Same-sex marriage remains a divisive issue in the U.S., and many East Tennesseans felt strongly about the impact of Wednesday's Supreme Court rulings.

"Today was enormous," said Ben Byers, the Knoxville Community Chair for the Tennessee Equality Project and an openly gay man. 

"It's a game changer. It really means the fight for marriage equality can come out of the federal scene. We've got federal taken care of now, so now it's really time to refocus our efforts on the state-by-state progress."

"We knew this day would come, and we didn't really know what it would be about," said Todd Cramer, the president of East Tennessee Equality Council.

Cramer, who recently married his partner in a legal, Washington, D.C. ceremony, said there are many questions still to answer.

"We want to know what these rulings mean and where we go as a legally married couple in the United States, but not in the state of Tennessee. Where do we go to get those rights that others have in Massachusetts or New York, for instance."

Cramer said the Wednesday rulings weren't perfect, but he considers them a victory. He is also grateful for all the support for the gay community.
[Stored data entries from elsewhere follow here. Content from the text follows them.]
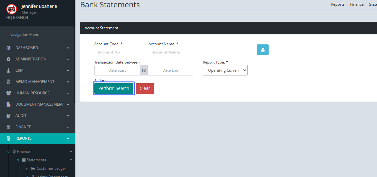This screenshot has width=377, height=177.
Task: Click the user lookup icon button
Action: point(263,50)
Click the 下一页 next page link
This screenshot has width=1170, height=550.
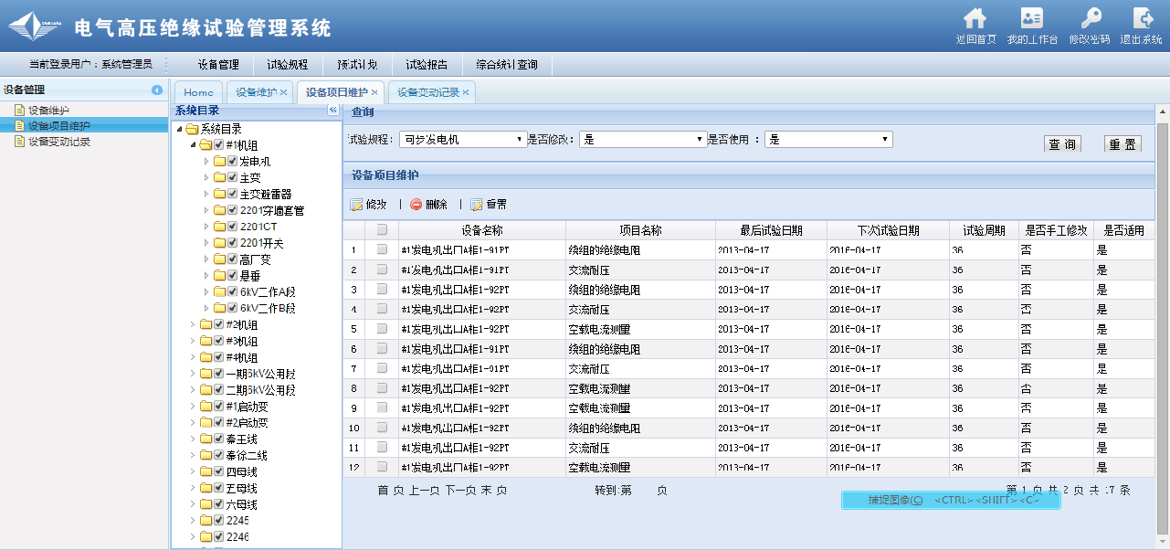click(x=459, y=491)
"It's been really cool, not just the members of the LGBT community, but also members of the straight community that have really supported us in this, fought alongside us in this, and just really believe in fairness for all people," he said.

Not everyone is celebrating the federal ruling, including many churches in East Tennessee.

"Obviously we are disappointed in the Supreme Court ruling," said Glenn Ellis, pastor at Central Baptist Church of Oak Ridge. "We believe marriage is between a man and a woman, and therefore, anything the Supreme Court is ruling contrary to that, is contrary to what we believe."

Ellis says his congregation does have questions about the issue, especially as same-sex marriage becomes more accepted in society.

"I think this is an ongoing issue, and as time goes by it will probably get worse," he said.

However, Ellis is quick to explain the difference between "disagree" and "hate."

"Even though we don't agree and we don't believe in same-sex marriage, at the same time, we love everybody. God loves everybody. It's not a matter of condemning anybody," he said.

"Our Constitution here in the state of Tennessee was amended to state that marriage is between a man and a woman," said State Representative John Ragan (R-Oak Ridge). "I've sworn an oath to defend the Constitution of the United States and the state of Tennessee's Constitution, and obviously I'll do my best to stand by that oath up until the time is such that our Constitutions are changed."

When asked what his expectations are for the Tennessee legislature next session regarding same-sex marriage, Rep. Ragan offered:

"On the informal level, I'm sure there'll be some discussions and there might be some bills that try to change things around the edges. It's hard to say how that's going to come out."